History

England
- Name: HMS Harwich
- Ordered: 18 November 1694
- Builder: Robert & John Castle, Deptford
- Launched: 14 September 1695
- Fate: Wrecked, 5 October 1700

General characteristics
- Class & type: 50-gun fourth rate ship of the line
- Tons burthen: 683 41⁄94 bm
- Length: 130 ft 2 in (39.7 m) (gundeck); 109 ft (33.2 m) (keel);
- Beam: 34 ft 4 in (10.5 m)
- Depth of hold: 13 ft 8 in (4.2 m)
- Propulsion: Sails
- Sail plan: Full-rigged ship
- Armament: 50 guns:; Lower gundeck 20 x 12 pdr guns; Upper gundeck 22 x demi-culverins (9 pdr guns); Quarterdeck 6 x minions (4 pdr guns) ; Forecastle 2 x minions (4 pdr guns);

= HMS Harwich (1695) =

Ship of the line of the Royal Navy

HMS Harwich was a 50-gun fourth rate ship of the line of the English Royal Navy, ordered on 18 November 1694 as one of two such ships (the other was the Pendennis) to be built by commercial contract by Robert and John Castle at their yard at Deptford.

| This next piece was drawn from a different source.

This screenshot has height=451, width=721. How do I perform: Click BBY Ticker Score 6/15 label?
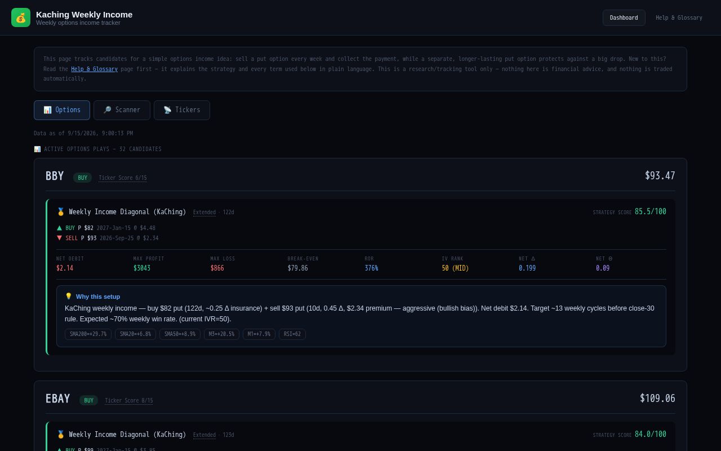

The Harwich was launched on 14 September and commissioned under Captain Andrew Douglas 1695.

The Harwich was one of four ships sent to Madagascar on an anti-piracy mission under Thomas Warren in 1699. Warren died on 12 November at Madagascar and was succeeded in command by Captain William Cock.

The Harwich was wrecked on 5 October 1700 while careening in China.